▶ **Yang Dikerjakan**:
A – Apa kata pertama dari setiap kalimat dalam teks tentang belajar menulis di bawah ini? Sebutkan semuanya sesuai urutan kalimatnya.
B – Cetak semua bagian teks tentang belajar menulis di bawah ini, mulai dari "Dalam seminar kepelatihan" terus ke bawah sampai "terasa sedemikian berat.".

▶ **Teks yang Ditampilkan**:
━━━━
Dalam seminar kepelatihan menulis, atau bahkan dalam bimbingan personal sekali pun, agar bisa menulis, banyak sekali para motivator kepenulisan yang memberikan tips ini; menulis, menulis, dan menulis. Artinya, kunci dari menulis itu cuman satu; mencoba menulis. Semakin sering mencoba, semakin akan kita terasah. Saya fikir tidak sepenuhnya salah motivasi tersebut. Hanya saja, jika dilihat lebih dalam, ada juga faktor yang tidak bisa diabaikan dalamproses belajar menulis; bakat. Artinya juga, bagi mereka yang berbakat, hanya dengan sekali saja berlatih, atau bahkan mendengar saja, mereka sudah akan mampu memulai. Namun bagi yang tidak memendam bakat, proses memulai penulisan itu akan terasa sedemikian berat.
━━━━
▶ **Bahan yang Diberikan**:
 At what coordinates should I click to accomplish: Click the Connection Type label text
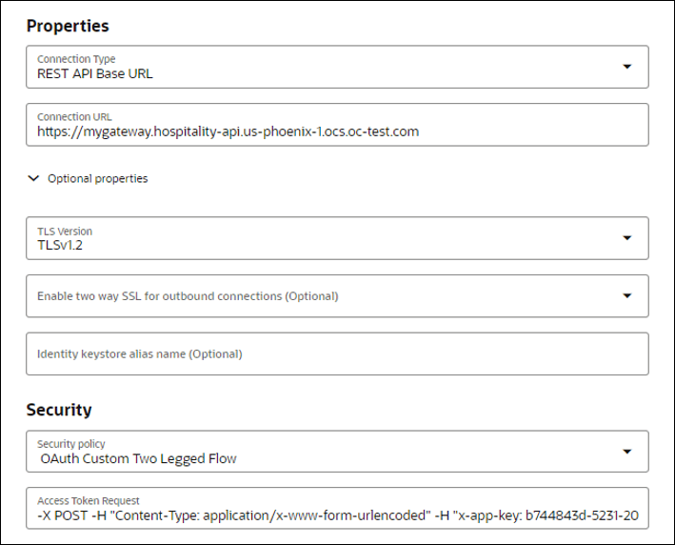[76, 59]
━━━━
▶ **Jawaban Tugas**:
A –
1. Dalam
2. Artinya
3. Semakin
4. Saya
5. Hanya
6. Artinya
7. Namun

B –
Dalam seminar kepelatihan menulis, atau bahkan dalam bimbingan personal sekali pun, agar bisa menulis, banyak sekali para motivator kepenulisan yang memberikan tips ini; menulis, menulis, dan menulis. Artinya, kunci dari menulis itu cuman satu; mencoba menulis. Semakin sering mencoba, semakin akan kita terasah. Saya fikir tidak sepenuhnya salah motivasi tersebut. Hanya saja, jika dilihat lebih dalam, ada juga faktor yang tidak bisa diabaikan dalamproses belajar menulis; bakat. Artinya juga, bagi mereka yang berbakat, hanya dengan sekali saja berlatih, atau bahkan mendengar saja, mereka sudah akan mampu memulai. Namun bagi yang tidak memendam bakat, proses memulai penulisan itu akan terasa sedemikian berat.